December 11, 2008
Father’s Genes Responsible For Child’s Sex
A study involving hundreds of years of family trees suggests that a man's genetic makeup may play a role in whether he has sons or daughters.
Men were more likely to have sons if they had more brothers and vice versa if they had more sisters, according to Newcastle University researchers.
The research, published online in the journal Evolutionary Biology, involved a study of 927 family trees containing information on 556,387 people from North America and Europe going back to 1600.
But scientists say the precise way that genes can influence baby sex is still unclear. But the Evolutionary Biology study could clear up a long-standing mystery - a flood of boy babies after World War I.
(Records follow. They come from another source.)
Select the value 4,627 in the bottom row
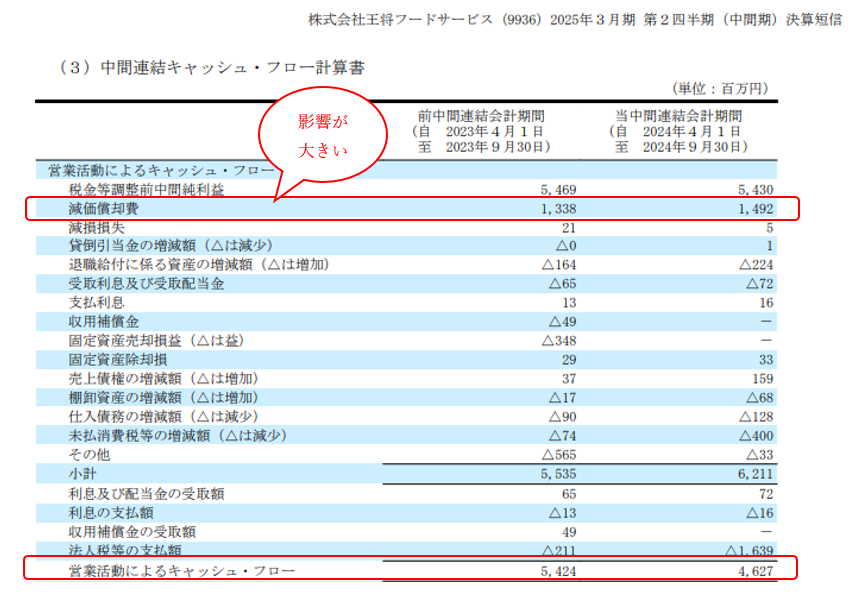 tap(753, 571)
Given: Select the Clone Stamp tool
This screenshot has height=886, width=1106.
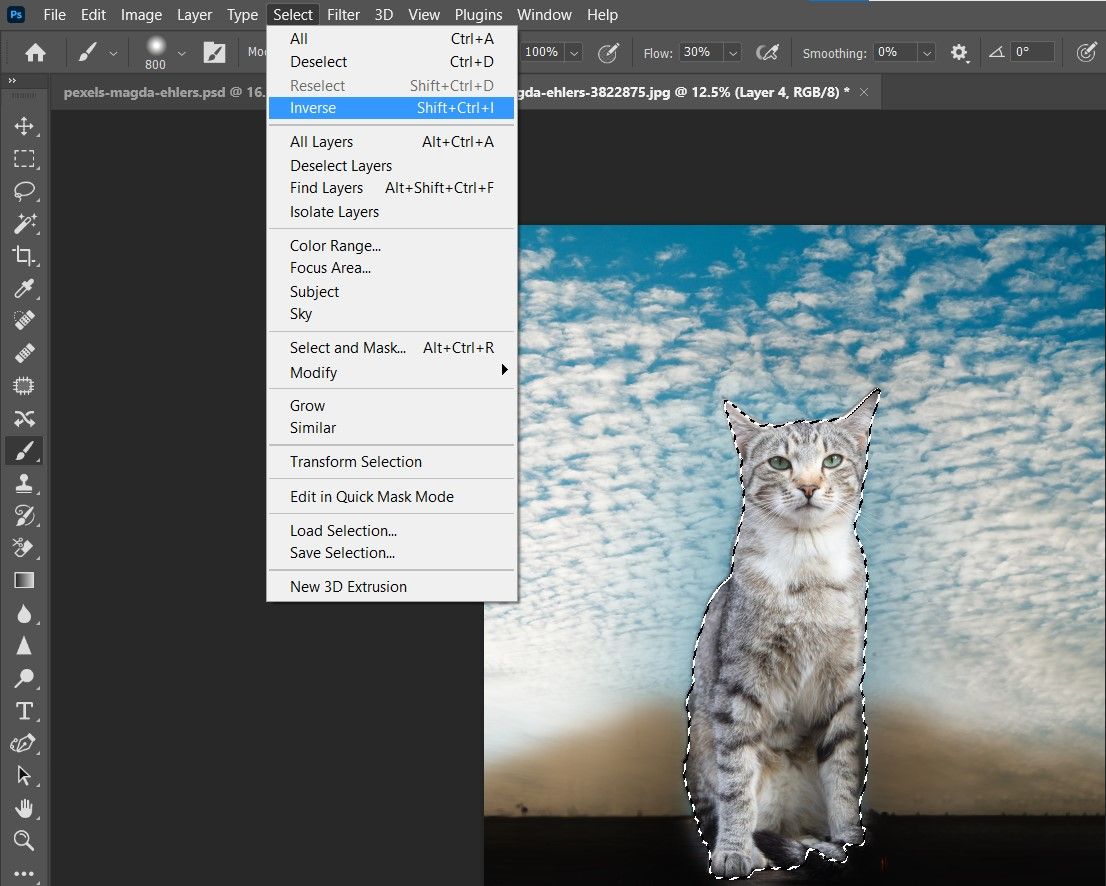Looking at the screenshot, I should click(x=24, y=484).
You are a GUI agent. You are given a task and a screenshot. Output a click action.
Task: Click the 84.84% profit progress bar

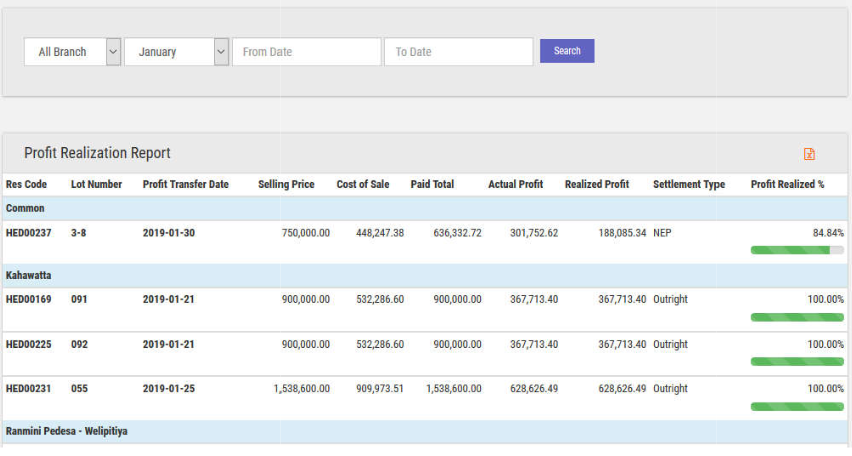(797, 250)
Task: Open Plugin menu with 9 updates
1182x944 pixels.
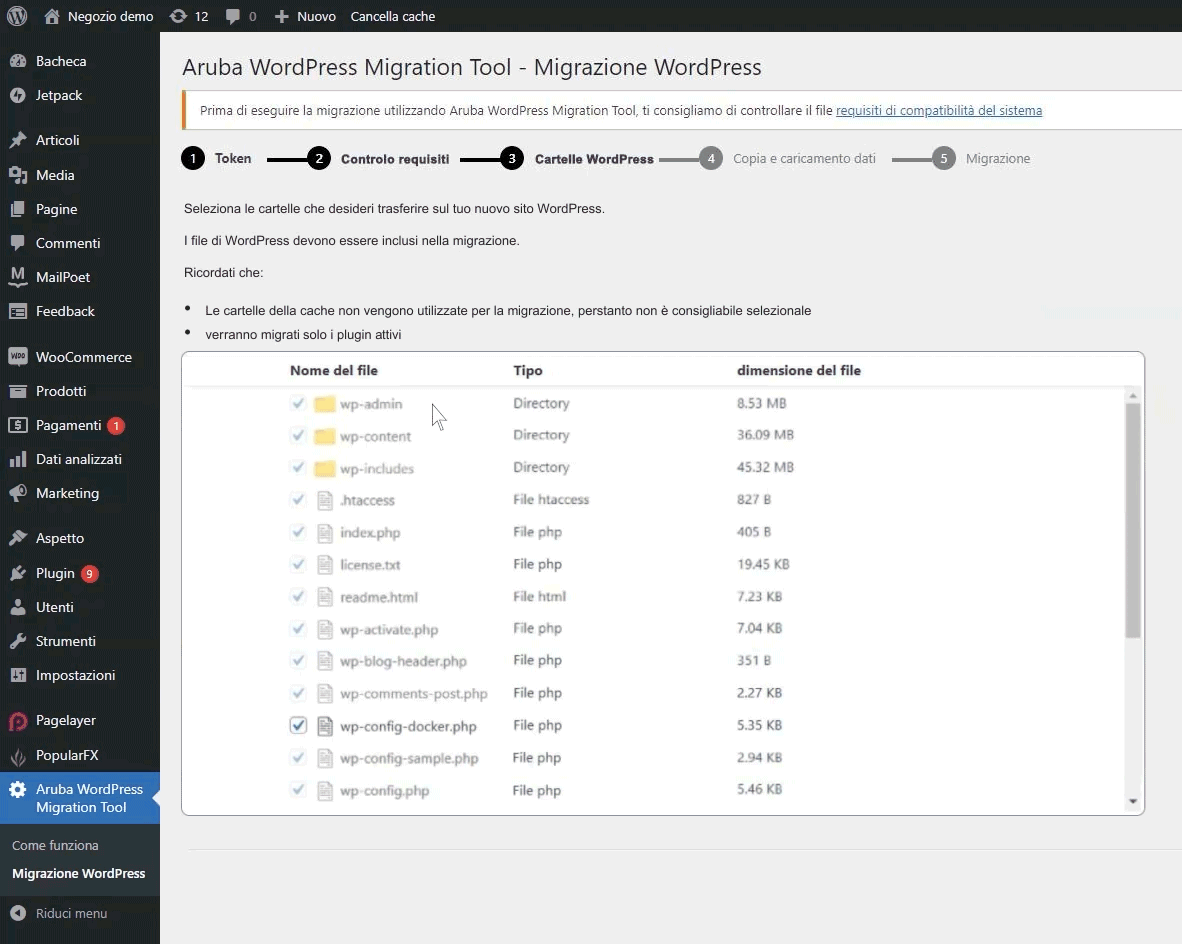Action: point(55,573)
A woman will always pass a female "X" chromosome via her egg to her child, but the father effectively "decides" the sex of the child by passing on either another "X" in his sperm, making a girl, or a "Y" chromosome, making a boy.
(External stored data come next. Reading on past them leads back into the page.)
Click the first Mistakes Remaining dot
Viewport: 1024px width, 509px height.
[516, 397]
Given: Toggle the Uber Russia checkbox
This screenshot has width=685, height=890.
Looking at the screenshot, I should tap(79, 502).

The birthrate suggests that overall men will deliver equal amounts of "X" sperm and "Y" sperm, but scientists have suspected that in some individual couples the balance is shifted in favor of either boys or girls.
Explanations in the past range from differences in the time in the woman's monthly cycle when sex happens, to the amount of time that sperm spend waiting in the testicles.
In most countries, for as long as records have been kept, more boys than girls have been born. In the UK and US, for example, there are currently about 105 males born for every 100 females.
However, Dr. Corry Gellatly's study shows strong evidence that there is a genetic component.
"The family tree study showed that whether you're likely to have a boy or a girl is inherited. We now know that men are more likely to have sons if they have more brothers but are more likely to have daughters if they have more sisters. However, in women, you just can't predict it," Gellatly explains.
It was likely that a genetic difference affected the relative numbers of "X" and "Y" sperm within those produced by the man, Dr. Gellatly said. He said men and women could carry this gene, but it is only active in the man.
"The family tree study showed that whether you're likely to have a boy or a girl is inherited. The effect was to actually balance out the proportion of men and women in the population."
He said if there are too many males in the population, for example, females will more easily find a mate, so men who have more daughters will pass on more of their genes, causing more females to be born in later generations.
Dr. Gellatly said that in the years after World War I, there was an upsurge in boy births and that a genetic shift could explain this.
"The odds would favor fathers with more sons - each carrying the "boy" gene - having a son return from war alive, compared with fathers who had more daughters, who might see their only son killed in action," Gellatly said.
He said this would mean that more boys would be fathered in the following generation.